### Text segment
--- START ---
Neiman Marcus

Is Richard Baker getting closer to his dream of snapping up Neiman Marcus Group?

As Neiman’s gets set to report its fourth-quarter and year-end figures today, speculation is growing that Baker is casting a closer eye on the luxury department store retailer. And the timing might be appealing given that Neiman’s valuation has slipped from the heights of a few years ago given the challenged luxury market.

HBC declined to comment, as did NMG.

But Baker, HBC’s governor and executive chairman, has made no secret of his desire to one day buy Neiman’s, and HBC would be a strategic buyer since it already owns Saks Fifth Avenue. There has been recent speculation that HBC has been in the capital markets lining up the financing to buy Neiman’s, but sources said no deal is in the works right now.

“HBC is always in the capital markets. They’re always borrowing against buildings,” said one source, suggesting that may have jump-started the latest round of rumors.

Regardless, that hasn’t quelled the idea that the time might be getting closer for Baker to make a move.

“It’s a difficult environment for luxury and it makes a lot of sense for the two to combine into one,” said one former luxury chief executive officer, who requested anonymity. “Everyone believes it’s going to happen. They’re just wondering when it’s going to happen. They’re fighting one another in a dwindling market.”

In buying NMG, HBC could realize millions of dollars of cost savings and synergies attained by eliminating duplicative functions, such as accounting, planning, human resources, legal, distribution facilities and online teams.

HBC could further take out costs by closing some stores around the country. Neiman’s is said to have a couple of units that run weak in good or bad times, though generally it has bigger and better locations than Saks, to support dominant designer presentations.
--- END ---
### Dataset extract
--- START ---
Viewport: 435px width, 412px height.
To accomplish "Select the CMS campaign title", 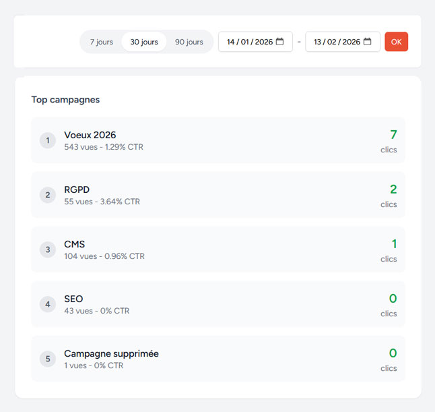I will 74,244.

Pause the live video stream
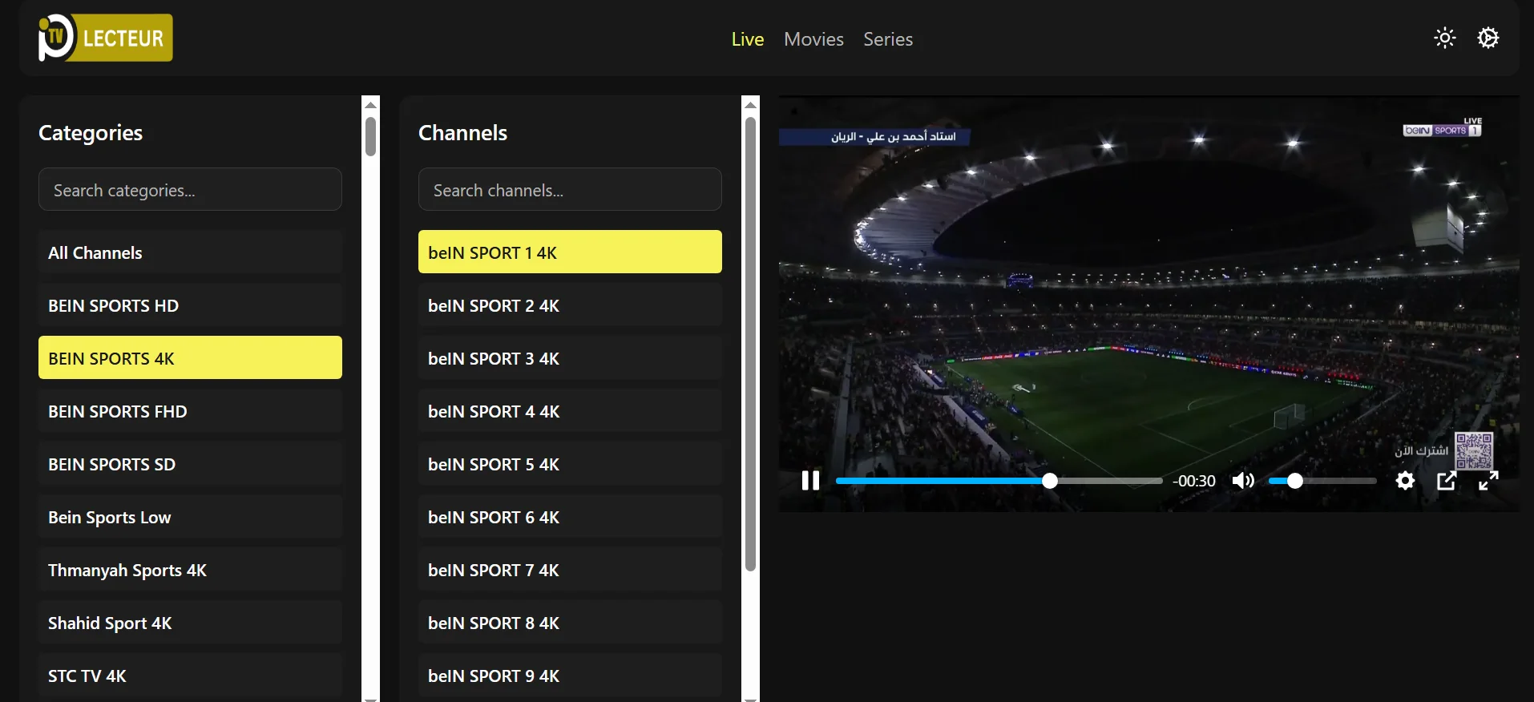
--- END ---
### The request
Type out the whole Neiman Marcus article above again, word for word, with no changes.

### Solution to the exercise
Neiman Marcus

Is Richard Baker getting closer to his dream of snapping up Neiman Marcus Group?

As Neiman’s gets set to report its fourth-quarter and year-end figures today, speculation is growing that Baker is casting a closer eye on the luxury department store retailer. And the timing might be appealing given that Neiman’s valuation has slipped from the heights of a few years ago given the challenged luxury market.

HBC declined to comment, as did NMG.

But Baker, HBC’s governor and executive chairman, has made no secret of his desire to one day buy Neiman’s, and HBC would be a strategic buyer since it already owns Saks Fifth Avenue. There has been recent speculation that HBC has been in the capital markets lining up the financing to buy Neiman’s, but sources said no deal is in the works right now.

“HBC is always in the capital markets. They’re always borrowing against buildings,” said one source, suggesting that may have jump-started the latest round of rumors.

Regardless, that hasn’t quelled the idea that the time might be getting closer for Baker to make a move.

“It’s a difficult environment for luxury and it makes a lot of sense for the two to combine into one,” said one former luxury chief executive officer, who requested anonymity. “Everyone believes it’s going to happen. They’re just wondering when it’s going to happen. They’re fighting one another in a dwindling market.”

In buying NMG, HBC could realize millions of dollars of cost savings and synergies attained by eliminating duplicative functions, such as accounting, planning, human resources, legal, distribution facilities and online teams.

HBC could further take out costs by closing some stores around the country. Neiman’s is said to have a couple of units that run weak in good or bad times, though generally it has bigger and better locations than Saks, to support dominant designer presentations.